Quanto ao fósforo, países do Hemisfério Norte, com destaque para Estados Unidos, Marrocos e Rússia, possuem grande concentração de rocha fosfática (60% do total mundial). A China é o principal exportador, seguido por Marrocos, Rússia, Estados Unidos e Arábia Saudita. Nos últimos anos o Brasil já vinha aumentando as importações de fertilizantes nitrogenados e de fósforo da China, e existe espaço para ampliá-las por meio de negociações diplomáticas e comerciais de interesse comum, já que o Brasil é um relevante fornecedor de grãos e carnes para aquele país.
O Brasil possui apenas 0,72% das reservas mundiais de rocha fosfática e a produção nacional tem sido suficiente para cobrir aproximadamente 30% da demanda do insumo, com perspectivas de aumentar a oferta doméstica utilizando a tecnologia biológica criada pela Embrapa para a solubilização do fósforo.
A maior dificuldade é com o potássio. Canadá e Rússia detém 62% e 12%, respectivamente, das reservas de sais de potássio do mundo e são os maiores exportadores, seguidos por Belarus, Alemanha e Israel. A despeito das reservas brasileiras conhecidas de potássio, cerca de 13 bilhões de toneladas, apenas 1,3 bilhão, localizadas em Sergipe e Amazonas, é lavrável, sendo limitadas por questões econômicas (custos de produção, logística e riscos ambientais elevados) e jurídicas.

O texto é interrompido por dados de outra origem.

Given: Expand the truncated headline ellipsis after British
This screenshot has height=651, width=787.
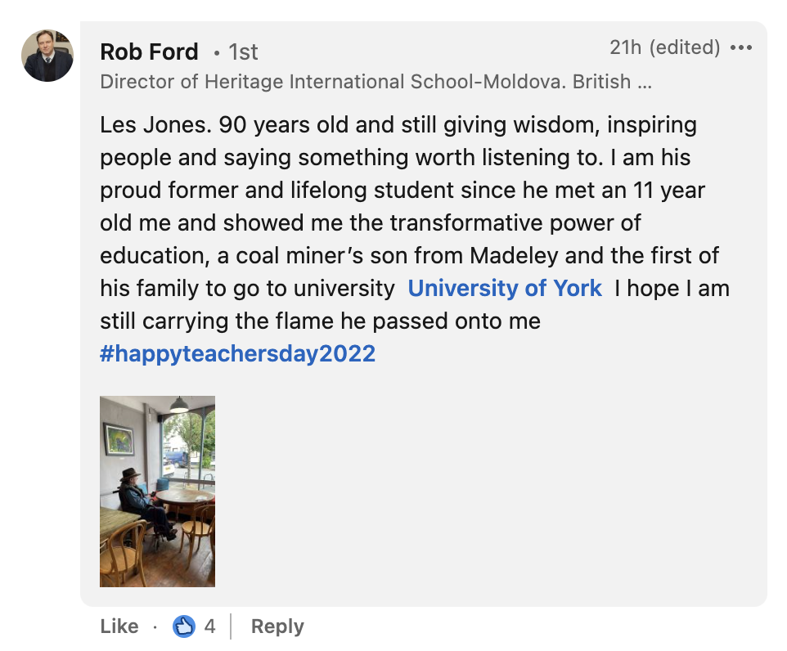Looking at the screenshot, I should tap(645, 82).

A competitividade da agricultura brasileira foi viabilizada pelo desenvolvimento e adoção de inovações que incluem tecnologias organizacionais, mecânicas, químicas e biológicas, com destaque para práticas agropecuárias de correção do solo e variedades adaptadas às condições edafoclimáticas.
Por isso, para o futuro, o Brasil deve elaborar estratégias considerando soluções integradas, que incluem insumos importados, uso eficiente dos fertilizantes, tecnologias nacionais utilizando de forma mais intensa os biofertilizantes e a fixação biológica de nitrogênio, redução de ineficiências sistêmicas, desde a chegada no porto até a aplicação na propriedade rural. Estima-se que até 5% dos fertilizantes são perdidos entre a chegada ao porto e a propriedade rural.

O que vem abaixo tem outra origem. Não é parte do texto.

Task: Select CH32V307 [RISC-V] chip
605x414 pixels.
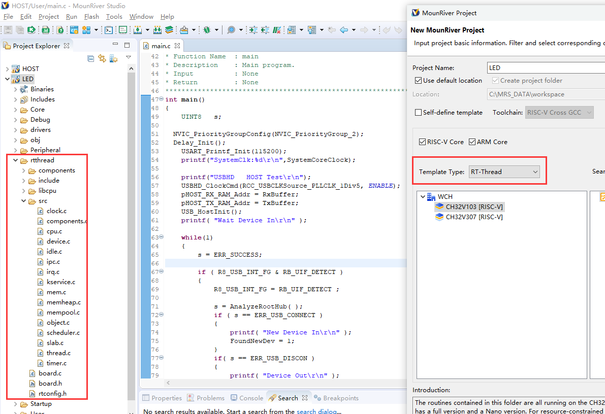Action: click(474, 217)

A agricultura brasileira pode aumentar a eficiência no uso dos fertilizantes, como indicam as recomendações técnicas de manejo difundidas pela Caravana FertBrasil, com base em ferramentas para o planejamento agrícola: onde e quando plantar; boas práticas para o uso eficiente de fertilizantes; novas tecnologias para suprimento eficiente de nutrientes às plantas; tecnologias sustentáveis de manejo agrícola e soluções digitais refinando aplicações.
Há espaço e necessidade de adotar, de forma complementar, as alternativas biológicas para o nitrogênio e o fósforo. Não é por acaso que a transformação de uma agricultura predominante química para uma agricultura biológica encontra eco na racionalidade econômica de redução de custos de produção, de meio ambiente mais preservado quanto a contaminação e exigências de consumidores para produtos seguros.
O novo mundo pós-pandemia, pós-guerra e de desglobalização controlada que está se revelando requererá novas abordagens para a questão da disponibilidade de fertilizantes para a agricultura brasileira. A solução passa pela melhoria da logística, da integração das inovações tecnológicas ambientalmente responsáveis e da diplomacia brasileira para a manutenção da regularidade da oferta para a produção agrícola nacional. Assim, estaremos contribuindo para a segurança alimentar brasileira e global.
Elísio Contini, Pedro Abel Vieira e Roberta Grundling são, respectivamente, pesquisadores e analista da Empresa Brasileira de Pesquisa Agropecuária (Embrapa). Antonio Márcio Buainain é professor da Universidade Estadual de Campinas.